RECORDS FOR THE TASK:
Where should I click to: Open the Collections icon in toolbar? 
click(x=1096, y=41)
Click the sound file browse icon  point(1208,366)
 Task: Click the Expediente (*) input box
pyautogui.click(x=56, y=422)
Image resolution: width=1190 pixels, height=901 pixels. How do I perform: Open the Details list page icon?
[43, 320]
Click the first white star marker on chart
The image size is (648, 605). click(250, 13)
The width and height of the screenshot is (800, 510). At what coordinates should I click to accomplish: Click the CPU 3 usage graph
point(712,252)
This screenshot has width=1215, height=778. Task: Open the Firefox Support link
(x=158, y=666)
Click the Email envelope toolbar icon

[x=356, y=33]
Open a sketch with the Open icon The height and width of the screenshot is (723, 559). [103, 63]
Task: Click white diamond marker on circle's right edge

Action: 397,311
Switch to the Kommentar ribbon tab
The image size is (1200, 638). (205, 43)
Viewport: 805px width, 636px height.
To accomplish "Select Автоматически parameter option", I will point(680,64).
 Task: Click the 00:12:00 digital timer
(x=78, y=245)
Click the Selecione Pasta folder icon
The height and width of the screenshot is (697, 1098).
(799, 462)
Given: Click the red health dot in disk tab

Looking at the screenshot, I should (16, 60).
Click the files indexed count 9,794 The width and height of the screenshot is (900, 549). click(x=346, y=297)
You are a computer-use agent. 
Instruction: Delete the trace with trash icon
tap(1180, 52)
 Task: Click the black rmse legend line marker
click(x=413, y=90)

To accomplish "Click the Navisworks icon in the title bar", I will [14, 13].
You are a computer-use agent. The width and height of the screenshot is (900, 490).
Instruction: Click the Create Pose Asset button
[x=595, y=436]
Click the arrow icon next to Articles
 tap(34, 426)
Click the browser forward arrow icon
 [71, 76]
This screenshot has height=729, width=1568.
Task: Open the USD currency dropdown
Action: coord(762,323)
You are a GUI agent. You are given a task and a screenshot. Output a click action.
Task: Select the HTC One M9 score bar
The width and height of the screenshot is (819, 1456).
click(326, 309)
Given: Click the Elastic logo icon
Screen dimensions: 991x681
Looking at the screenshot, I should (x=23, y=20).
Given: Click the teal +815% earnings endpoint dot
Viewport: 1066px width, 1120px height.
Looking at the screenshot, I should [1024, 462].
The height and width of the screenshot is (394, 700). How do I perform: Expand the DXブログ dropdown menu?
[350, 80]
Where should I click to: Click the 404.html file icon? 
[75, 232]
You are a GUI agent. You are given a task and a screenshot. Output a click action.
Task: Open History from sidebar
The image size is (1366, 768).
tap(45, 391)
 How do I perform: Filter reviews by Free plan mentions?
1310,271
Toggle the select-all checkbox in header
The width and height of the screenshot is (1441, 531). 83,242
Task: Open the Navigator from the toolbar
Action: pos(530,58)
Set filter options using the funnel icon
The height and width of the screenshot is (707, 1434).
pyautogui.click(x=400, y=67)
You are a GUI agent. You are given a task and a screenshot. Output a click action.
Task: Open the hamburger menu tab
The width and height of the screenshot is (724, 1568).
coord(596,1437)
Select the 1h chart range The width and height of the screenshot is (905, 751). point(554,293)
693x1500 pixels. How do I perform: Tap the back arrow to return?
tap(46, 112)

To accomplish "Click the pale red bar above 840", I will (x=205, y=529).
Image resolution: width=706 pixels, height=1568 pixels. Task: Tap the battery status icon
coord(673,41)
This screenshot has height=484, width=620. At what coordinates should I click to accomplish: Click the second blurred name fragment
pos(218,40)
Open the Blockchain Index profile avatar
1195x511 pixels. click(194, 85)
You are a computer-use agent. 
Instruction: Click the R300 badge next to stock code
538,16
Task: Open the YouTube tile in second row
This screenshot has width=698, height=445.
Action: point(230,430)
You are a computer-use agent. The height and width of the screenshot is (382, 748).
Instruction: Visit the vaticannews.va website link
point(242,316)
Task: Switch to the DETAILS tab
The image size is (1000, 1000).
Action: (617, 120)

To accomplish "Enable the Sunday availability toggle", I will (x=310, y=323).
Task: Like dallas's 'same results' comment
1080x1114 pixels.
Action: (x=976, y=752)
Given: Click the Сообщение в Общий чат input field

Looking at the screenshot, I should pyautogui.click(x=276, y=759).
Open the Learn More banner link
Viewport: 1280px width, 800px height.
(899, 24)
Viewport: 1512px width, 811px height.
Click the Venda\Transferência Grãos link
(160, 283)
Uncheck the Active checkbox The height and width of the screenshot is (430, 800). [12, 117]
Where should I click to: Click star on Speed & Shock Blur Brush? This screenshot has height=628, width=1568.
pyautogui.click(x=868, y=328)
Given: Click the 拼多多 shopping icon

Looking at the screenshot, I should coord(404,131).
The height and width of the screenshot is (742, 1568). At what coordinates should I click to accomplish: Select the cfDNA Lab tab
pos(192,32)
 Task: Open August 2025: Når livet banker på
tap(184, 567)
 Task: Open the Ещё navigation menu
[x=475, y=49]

ACTIVITY: All the lines above should come back exactly as written.

ANSWER BOX:
Where should I click to: Open the Collections icon in toolbar? 
click(x=1096, y=41)
Click the sound file browse icon  point(1208,366)
 Task: Click the Expediente (*) input box
pyautogui.click(x=56, y=422)
Image resolution: width=1190 pixels, height=901 pixels. How do I perform: Open the Details list page icon?
[43, 320]
Click the first white star marker on chart
The image size is (648, 605). click(250, 13)
The width and height of the screenshot is (800, 510). At what coordinates should I click to accomplish: Click the CPU 3 usage graph
point(712,252)
This screenshot has width=1215, height=778. Task: Open the Firefox Support link
(x=158, y=666)
Click the Email envelope toolbar icon

[x=356, y=33]
Open a sketch with the Open icon The height and width of the screenshot is (723, 559). [103, 63]
Task: Click white diamond marker on circle's right edge

Action: 397,311
Switch to the Kommentar ribbon tab
The image size is (1200, 638). (205, 43)
Viewport: 805px width, 636px height.
To accomplish "Select Автоматически parameter option", I will point(680,64).
 Task: Click the 00:12:00 digital timer
(x=78, y=245)
Click the Selecione Pasta folder icon
The height and width of the screenshot is (697, 1098).
(799, 462)
Given: Click the red health dot in disk tab

Looking at the screenshot, I should (16, 60).
Click the files indexed count 9,794 The width and height of the screenshot is (900, 549). click(x=346, y=297)
You are a computer-use agent. 
Instruction: Delete the trace with trash icon
tap(1180, 52)
 Task: Click the black rmse legend line marker
click(x=413, y=90)

To accomplish "Click the Navisworks icon in the title bar", I will [14, 13].
You are a computer-use agent. The width and height of the screenshot is (900, 490).
Instruction: Click the Create Pose Asset button
[x=595, y=436]
Click the arrow icon next to Articles
 tap(34, 426)
Click the browser forward arrow icon
 [71, 76]
This screenshot has height=729, width=1568.
Task: Open the USD currency dropdown
Action: coord(762,323)
You are a GUI agent. You are given a task and a screenshot. Output a click action.
Task: Select the HTC One M9 score bar
The width and height of the screenshot is (819, 1456).
click(326, 309)
Given: Click the Elastic logo icon
Screen dimensions: 991x681
Looking at the screenshot, I should (x=23, y=20).
Given: Click the teal +815% earnings endpoint dot
Viewport: 1066px width, 1120px height.
Looking at the screenshot, I should [1024, 462].
The height and width of the screenshot is (394, 700). How do I perform: Expand the DXブログ dropdown menu?
[350, 80]
Where should I click to: Click the 404.html file icon? 
[75, 232]
You are a GUI agent. You are given a task and a screenshot. Output a click action.
Task: Open History from sidebar
The image size is (1366, 768).
tap(45, 391)
 How do I perform: Filter reviews by Free plan mentions?
1310,271
Toggle the select-all checkbox in header
The width and height of the screenshot is (1441, 531). 83,242
Task: Open the Navigator from the toolbar
Action: pos(530,58)
Set filter options using the funnel icon
The height and width of the screenshot is (707, 1434).
pyautogui.click(x=400, y=67)
You are a GUI agent. You are given a task and a screenshot. Output a click action.
Task: Open the hamburger menu tab
The width and height of the screenshot is (724, 1568).
coord(596,1437)
Select the 1h chart range The width and height of the screenshot is (905, 751). point(554,293)
693x1500 pixels. How do I perform: Tap the back arrow to return?
tap(46, 112)

To accomplish "Click the pale red bar above 840", I will (x=205, y=529).
Image resolution: width=706 pixels, height=1568 pixels. Task: Tap the battery status icon
coord(673,41)
This screenshot has height=484, width=620. At what coordinates should I click to accomplish: Click the second blurred name fragment
pos(218,40)
Open the Blockchain Index profile avatar
1195x511 pixels. click(194, 85)
You are a computer-use agent. 
Instruction: Click the R300 badge next to stock code
538,16
Task: Open the YouTube tile in second row
This screenshot has width=698, height=445.
Action: point(230,430)
You are a computer-use agent. The height and width of the screenshot is (382, 748).
Instruction: Visit the vaticannews.va website link
point(242,316)
Task: Switch to the DETAILS tab
The image size is (1000, 1000).
Action: (617, 120)

To accomplish "Enable the Sunday availability toggle", I will (x=310, y=323).
Task: Like dallas's 'same results' comment
1080x1114 pixels.
Action: (x=976, y=752)
Given: Click the Сообщение в Общий чат input field

Looking at the screenshot, I should pyautogui.click(x=276, y=759).
Open the Learn More banner link
Viewport: 1280px width, 800px height.
(899, 24)
Viewport: 1512px width, 811px height.
Click the Venda\Transferência Grãos link
(160, 283)
Uncheck the Active checkbox The height and width of the screenshot is (430, 800). [12, 117]
Where should I click to: Click star on Speed & Shock Blur Brush? This screenshot has height=628, width=1568.
pyautogui.click(x=868, y=328)
Given: Click the 拼多多 shopping icon

Looking at the screenshot, I should coord(404,131).
The height and width of the screenshot is (742, 1568). At what coordinates should I click to accomplish: Select the cfDNA Lab tab
pos(192,32)
 Task: Open August 2025: Når livet banker på
tap(184, 567)
 Task: Open the Ещё navigation menu
[x=475, y=49]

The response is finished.